Parallel Discrete Convolutions on Adaptive Particle Representations of
Images
- URL: http://arxiv.org/abs/2112.03592v1
- Date: Tue, 7 Dec 2021 09:40:05 GMT
- Title: Parallel Discrete Convolutions on Adaptive Particle Representations of
Images
- Authors: Joel Jonsson, Bevan L. Cheeseman, Suryanarayana Maddu, Krzysztof
Gonciarz, Ivo F. Sbalzarini
- Abstract summary: We present data structures and algorithms for native implementations of discrete convolution operators over Adaptive Particle Representations.
The APR is a content-adaptive image representation that locally adapts the sampling resolution to the image signal.
We show that APR convolution naturally leads to scale-adaptive algorithms that efficiently parallelize on multi-core CPU and GPU architectures.
- Score: 2.362412515574206
- License: http://creativecommons.org/licenses/by-nc-nd/4.0/
- Abstract: We present data structures and algorithms for native implementations of
discrete convolution operators over Adaptive Particle Representations (APR) of
images on parallel computer architectures. The APR is a content-adaptive image
representation that locally adapts the sampling resolution to the image signal.

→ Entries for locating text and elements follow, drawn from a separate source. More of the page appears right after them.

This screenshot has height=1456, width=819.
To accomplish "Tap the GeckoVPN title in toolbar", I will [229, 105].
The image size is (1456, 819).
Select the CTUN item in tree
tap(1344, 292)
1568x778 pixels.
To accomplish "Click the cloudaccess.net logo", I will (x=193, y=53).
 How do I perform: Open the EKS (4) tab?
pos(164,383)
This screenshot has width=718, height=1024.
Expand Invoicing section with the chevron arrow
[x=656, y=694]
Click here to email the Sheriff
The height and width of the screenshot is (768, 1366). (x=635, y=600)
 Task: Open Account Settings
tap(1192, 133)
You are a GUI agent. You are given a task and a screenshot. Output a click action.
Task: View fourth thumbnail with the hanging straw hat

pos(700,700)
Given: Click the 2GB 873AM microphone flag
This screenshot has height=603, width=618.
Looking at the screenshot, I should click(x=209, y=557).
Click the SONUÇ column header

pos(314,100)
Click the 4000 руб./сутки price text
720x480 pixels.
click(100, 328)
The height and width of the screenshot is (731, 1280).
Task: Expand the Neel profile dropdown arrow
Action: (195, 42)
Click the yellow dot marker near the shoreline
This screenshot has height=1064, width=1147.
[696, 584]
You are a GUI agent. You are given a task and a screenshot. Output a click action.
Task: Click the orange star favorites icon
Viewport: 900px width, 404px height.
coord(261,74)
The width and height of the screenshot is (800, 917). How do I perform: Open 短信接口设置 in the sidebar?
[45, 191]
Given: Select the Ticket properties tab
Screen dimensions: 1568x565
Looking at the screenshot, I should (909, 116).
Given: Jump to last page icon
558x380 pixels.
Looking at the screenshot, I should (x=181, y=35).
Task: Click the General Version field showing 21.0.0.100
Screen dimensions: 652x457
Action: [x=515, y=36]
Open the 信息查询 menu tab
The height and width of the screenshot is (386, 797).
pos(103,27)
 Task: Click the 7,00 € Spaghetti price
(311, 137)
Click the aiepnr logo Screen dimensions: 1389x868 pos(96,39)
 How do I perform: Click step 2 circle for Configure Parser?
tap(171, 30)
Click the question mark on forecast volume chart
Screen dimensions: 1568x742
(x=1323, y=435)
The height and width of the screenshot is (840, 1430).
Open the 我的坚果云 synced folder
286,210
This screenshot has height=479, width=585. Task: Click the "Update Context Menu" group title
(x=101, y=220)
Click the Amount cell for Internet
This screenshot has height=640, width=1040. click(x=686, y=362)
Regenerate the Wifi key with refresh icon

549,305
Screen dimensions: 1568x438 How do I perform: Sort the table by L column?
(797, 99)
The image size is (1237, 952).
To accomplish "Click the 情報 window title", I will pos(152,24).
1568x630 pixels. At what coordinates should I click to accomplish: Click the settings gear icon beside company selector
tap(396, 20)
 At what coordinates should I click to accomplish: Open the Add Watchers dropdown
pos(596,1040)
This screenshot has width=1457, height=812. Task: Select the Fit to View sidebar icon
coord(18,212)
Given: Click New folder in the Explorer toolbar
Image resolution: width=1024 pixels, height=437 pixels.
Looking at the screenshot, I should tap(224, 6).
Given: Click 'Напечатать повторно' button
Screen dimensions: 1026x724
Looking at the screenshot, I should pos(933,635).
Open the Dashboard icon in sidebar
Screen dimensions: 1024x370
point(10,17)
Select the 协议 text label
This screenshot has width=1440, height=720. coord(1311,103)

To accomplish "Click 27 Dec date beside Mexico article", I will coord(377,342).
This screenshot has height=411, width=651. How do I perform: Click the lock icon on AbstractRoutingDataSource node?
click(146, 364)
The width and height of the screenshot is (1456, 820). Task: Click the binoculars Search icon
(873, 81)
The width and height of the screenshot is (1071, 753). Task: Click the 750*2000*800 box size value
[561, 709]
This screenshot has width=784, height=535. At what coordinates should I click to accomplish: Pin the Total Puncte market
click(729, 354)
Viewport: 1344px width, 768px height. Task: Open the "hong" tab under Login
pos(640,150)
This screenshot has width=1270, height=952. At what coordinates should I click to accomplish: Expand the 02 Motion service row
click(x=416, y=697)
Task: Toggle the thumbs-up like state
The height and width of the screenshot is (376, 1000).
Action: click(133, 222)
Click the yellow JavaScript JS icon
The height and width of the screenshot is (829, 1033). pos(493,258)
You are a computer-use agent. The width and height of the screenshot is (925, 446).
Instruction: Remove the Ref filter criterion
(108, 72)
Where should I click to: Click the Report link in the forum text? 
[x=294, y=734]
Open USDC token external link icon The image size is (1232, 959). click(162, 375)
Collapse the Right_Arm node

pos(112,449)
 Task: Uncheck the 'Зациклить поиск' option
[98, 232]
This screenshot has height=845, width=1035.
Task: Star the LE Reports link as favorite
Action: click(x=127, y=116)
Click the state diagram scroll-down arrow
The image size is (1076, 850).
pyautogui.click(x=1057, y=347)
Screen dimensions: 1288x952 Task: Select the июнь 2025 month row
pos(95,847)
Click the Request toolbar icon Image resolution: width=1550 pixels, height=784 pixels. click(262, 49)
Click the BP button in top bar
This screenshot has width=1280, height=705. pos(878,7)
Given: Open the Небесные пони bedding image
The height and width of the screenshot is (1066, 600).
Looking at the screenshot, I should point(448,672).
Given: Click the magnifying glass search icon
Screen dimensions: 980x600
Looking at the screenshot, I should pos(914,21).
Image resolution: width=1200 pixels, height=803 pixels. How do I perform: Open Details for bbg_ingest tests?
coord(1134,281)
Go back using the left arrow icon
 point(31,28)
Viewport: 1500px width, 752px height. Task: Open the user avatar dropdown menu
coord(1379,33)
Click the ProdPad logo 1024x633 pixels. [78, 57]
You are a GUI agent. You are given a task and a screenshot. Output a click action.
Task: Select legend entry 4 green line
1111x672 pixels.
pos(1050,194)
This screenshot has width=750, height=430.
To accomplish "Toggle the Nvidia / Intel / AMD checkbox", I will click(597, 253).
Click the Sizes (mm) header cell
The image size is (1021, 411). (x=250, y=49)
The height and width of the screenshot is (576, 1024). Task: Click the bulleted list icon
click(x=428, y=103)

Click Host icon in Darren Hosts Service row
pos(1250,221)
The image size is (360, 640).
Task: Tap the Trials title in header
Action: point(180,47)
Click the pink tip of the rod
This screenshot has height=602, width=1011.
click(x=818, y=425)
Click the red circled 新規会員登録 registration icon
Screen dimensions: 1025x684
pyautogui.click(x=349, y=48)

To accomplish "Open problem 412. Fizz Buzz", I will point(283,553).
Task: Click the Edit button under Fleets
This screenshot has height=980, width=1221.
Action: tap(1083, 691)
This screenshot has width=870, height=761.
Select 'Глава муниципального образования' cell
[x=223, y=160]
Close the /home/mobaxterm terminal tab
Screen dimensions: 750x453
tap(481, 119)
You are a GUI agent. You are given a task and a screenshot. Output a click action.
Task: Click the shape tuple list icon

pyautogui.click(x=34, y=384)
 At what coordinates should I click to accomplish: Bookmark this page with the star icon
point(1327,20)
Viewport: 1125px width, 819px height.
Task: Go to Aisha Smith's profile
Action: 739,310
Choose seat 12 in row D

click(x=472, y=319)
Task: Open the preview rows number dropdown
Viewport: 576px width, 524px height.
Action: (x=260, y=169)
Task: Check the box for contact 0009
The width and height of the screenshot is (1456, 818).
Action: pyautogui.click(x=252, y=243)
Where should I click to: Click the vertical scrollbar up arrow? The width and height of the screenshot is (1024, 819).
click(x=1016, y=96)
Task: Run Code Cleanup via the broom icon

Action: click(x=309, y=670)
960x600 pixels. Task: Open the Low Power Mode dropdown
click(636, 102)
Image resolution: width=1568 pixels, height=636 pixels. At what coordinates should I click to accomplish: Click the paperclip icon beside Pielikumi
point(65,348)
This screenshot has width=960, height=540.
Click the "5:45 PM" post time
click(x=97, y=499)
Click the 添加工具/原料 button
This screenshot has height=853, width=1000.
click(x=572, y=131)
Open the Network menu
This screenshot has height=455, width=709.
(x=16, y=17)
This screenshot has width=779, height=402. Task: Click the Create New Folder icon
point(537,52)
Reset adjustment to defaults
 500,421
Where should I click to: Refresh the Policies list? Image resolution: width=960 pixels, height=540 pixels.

It has been developed as an alternative to pixel representations for large,
sparse images as they typically occur in fluorescence microscopy. It has been
shown to reduce the memory and runtime costs of storing, visualizing, and
processing such images. This, however, requires that image processing natively
operates on APRs, without intermediately reverting to pixels. Designing
efficient and scalable APR-native image processing primitives, however, is
complicated by the APR's irregular memory structure. Here, we provide the
algorithmic building blocks required to efficiently and natively process APR
images using a wide range of algorithms that can be formulated in terms of
discrete convolutions. We show that APR convolution naturally leads to
scale-adaptive algorithms that efficiently parallelize on multi-core CPU and
GPU architectures. We quantify the speedups in comparison to pixel-based
algorithms and convolutions on evenly sampled data. We achieve pixel-equivalent
throughputs of up to 1 TB/s on a single Nvidia GeForce RTX 2080 gaming GPU,
requiring up to two orders of magnitude less memory than a pixel-based
implementation.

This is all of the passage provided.